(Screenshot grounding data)
* * *

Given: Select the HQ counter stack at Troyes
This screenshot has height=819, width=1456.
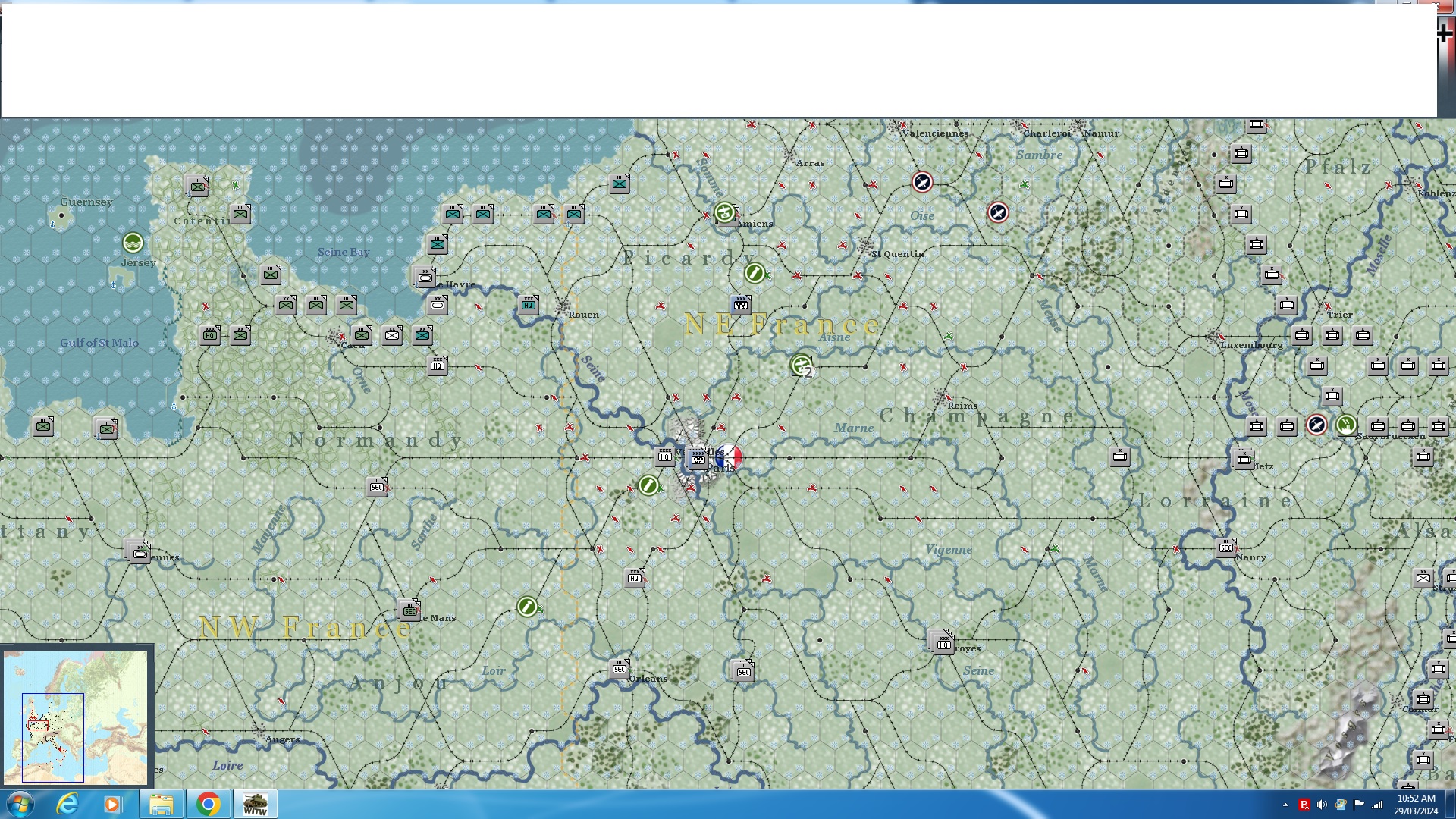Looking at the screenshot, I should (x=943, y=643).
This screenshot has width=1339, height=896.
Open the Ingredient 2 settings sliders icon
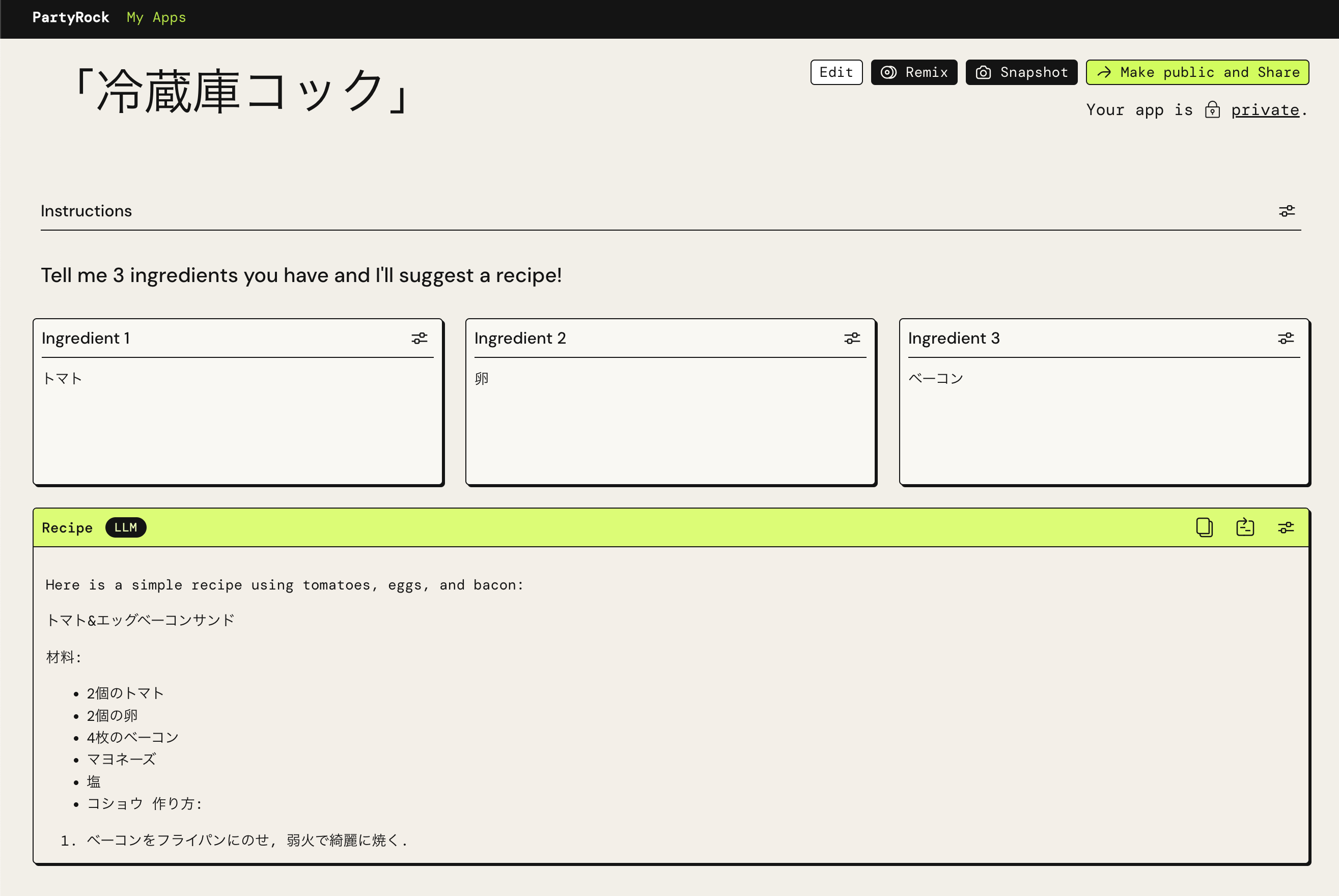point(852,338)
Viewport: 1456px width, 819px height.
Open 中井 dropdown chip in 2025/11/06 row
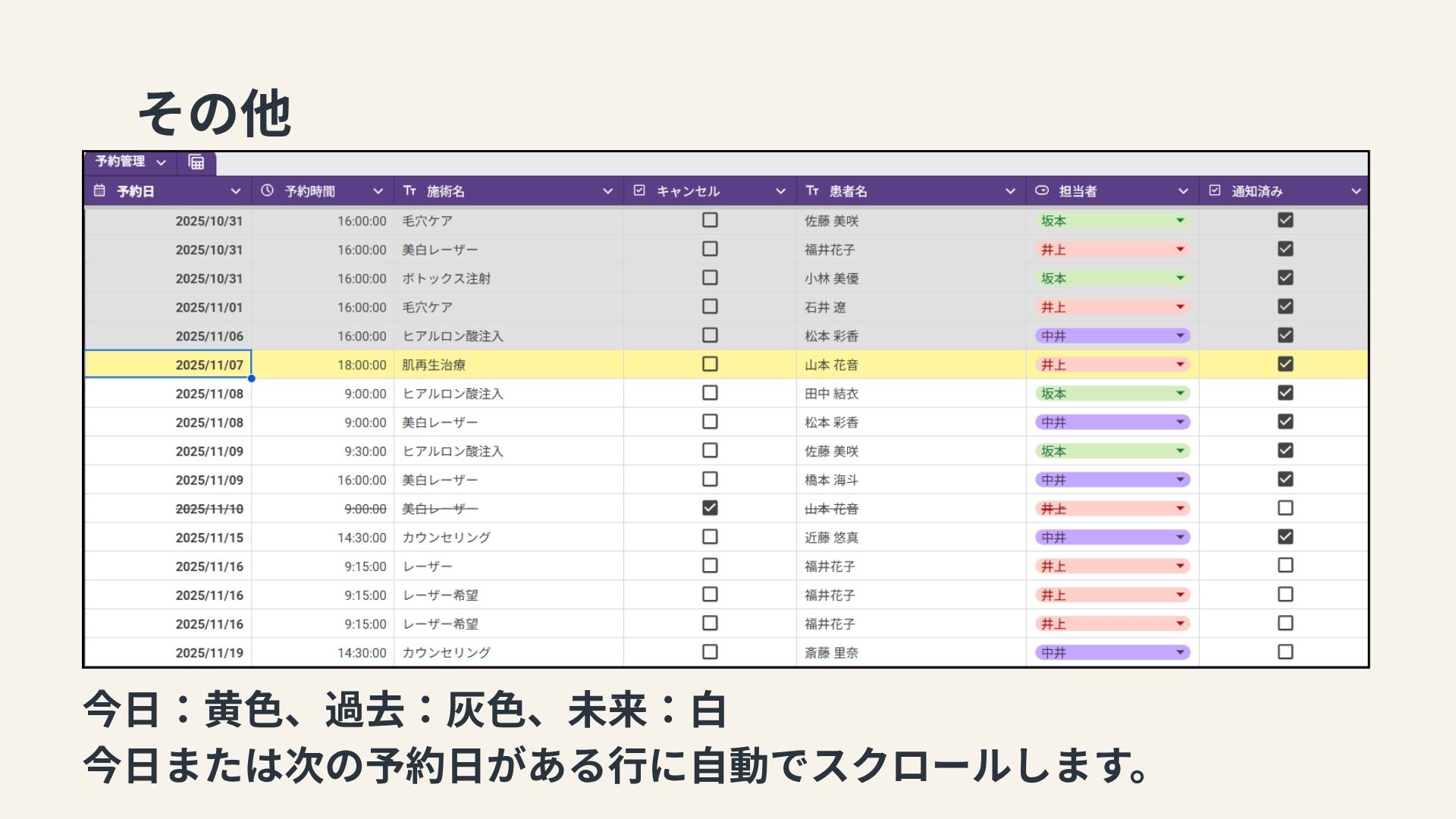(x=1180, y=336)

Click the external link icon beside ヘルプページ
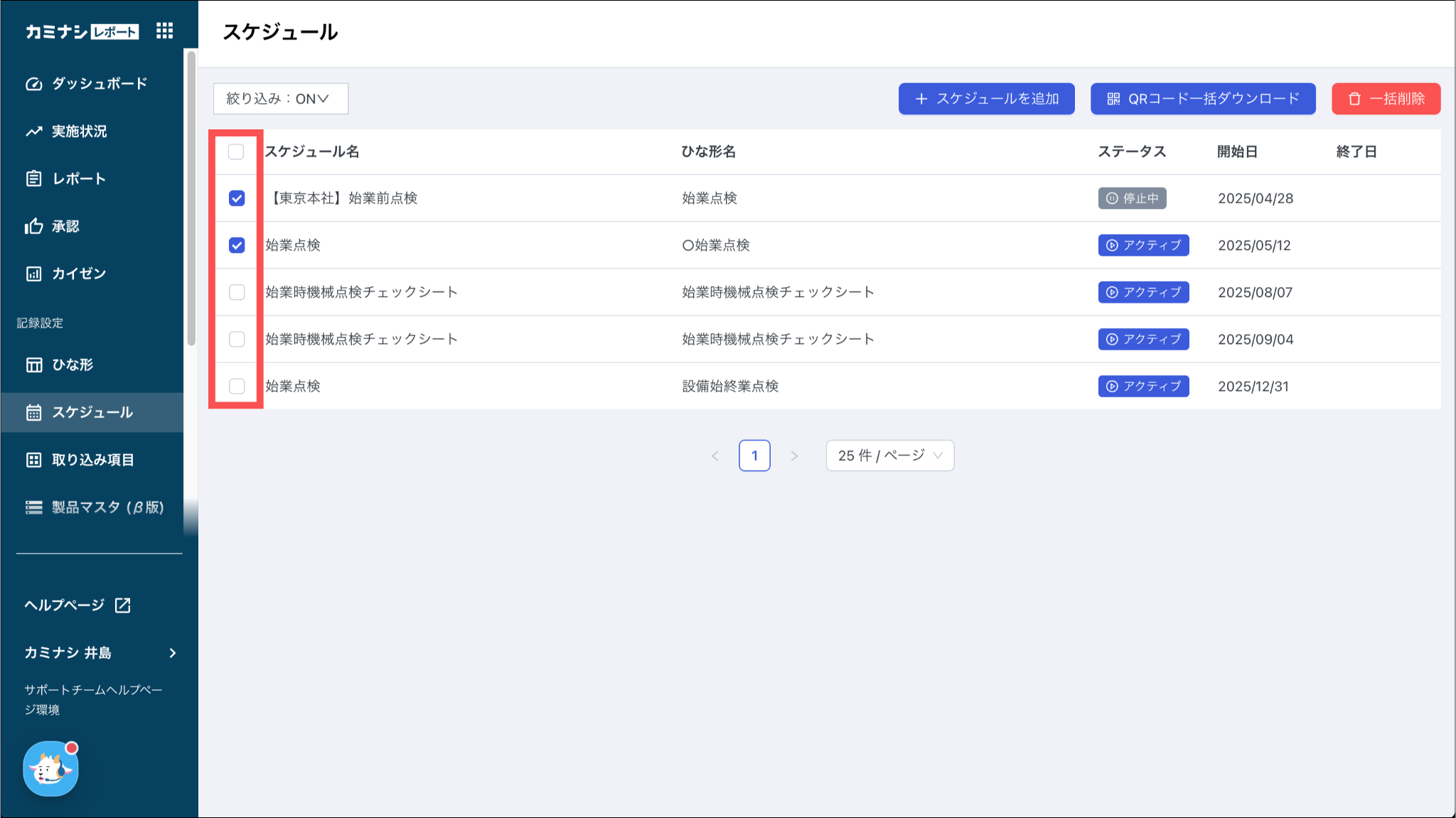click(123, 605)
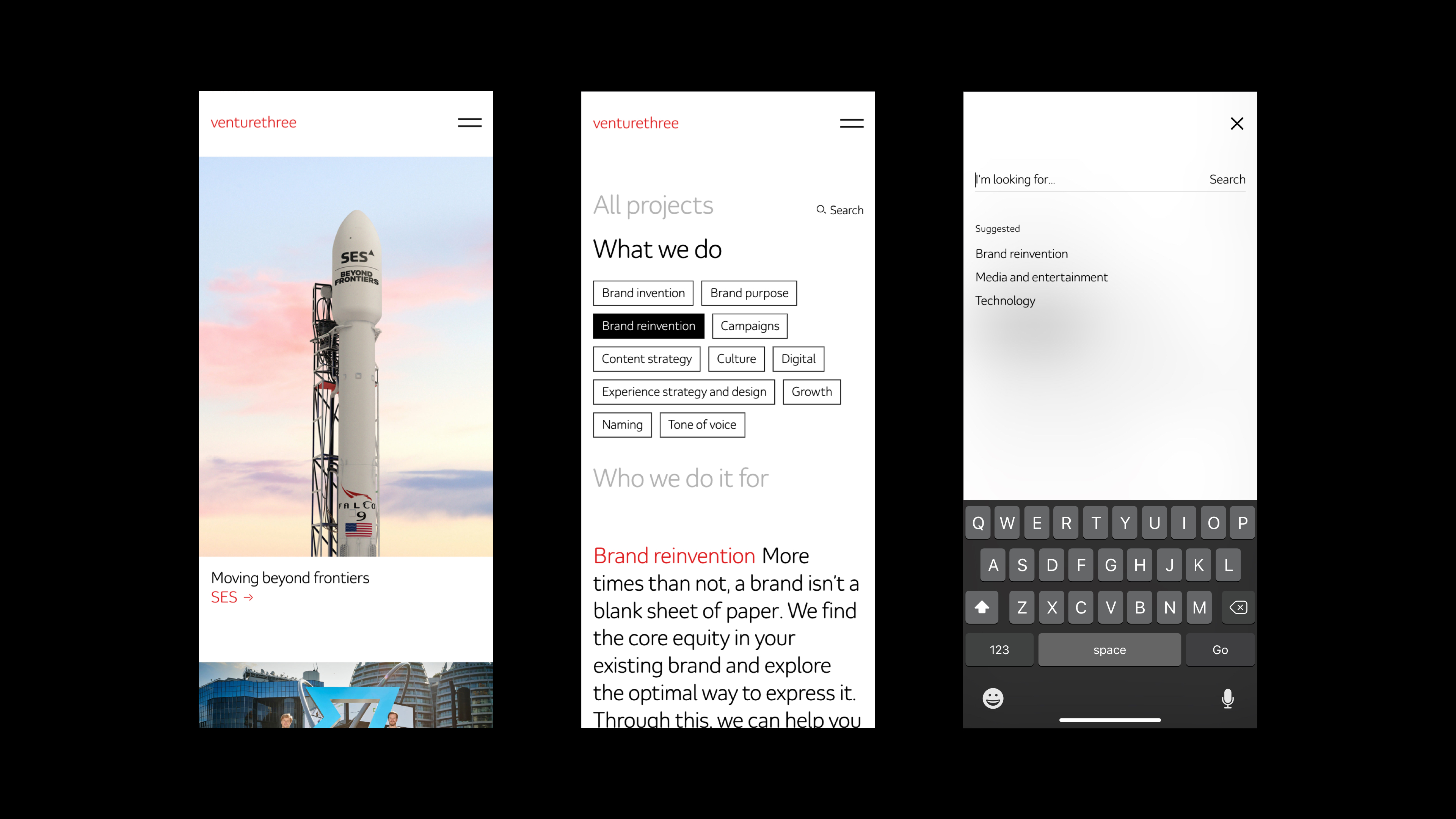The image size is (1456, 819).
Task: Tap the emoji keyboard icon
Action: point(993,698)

* * *

◆ The task: Reproduce the records above exactly, leaving out every picture they contain.

◆ Exercise result:
Given: Select the HQ counter stack at Troyes
This screenshot has height=819, width=1456.
Looking at the screenshot, I should (x=943, y=643).
This screenshot has width=1339, height=896.
Open the Ingredient 2 settings sliders icon
point(852,338)
Viewport: 1456px width, 819px height.
Open 中井 dropdown chip in 2025/11/06 row
(x=1180, y=336)

Click the external link icon beside ヘルプページ
click(123, 605)
The image size is (1456, 819).
Task: Tap the emoji keyboard icon
Action: point(993,698)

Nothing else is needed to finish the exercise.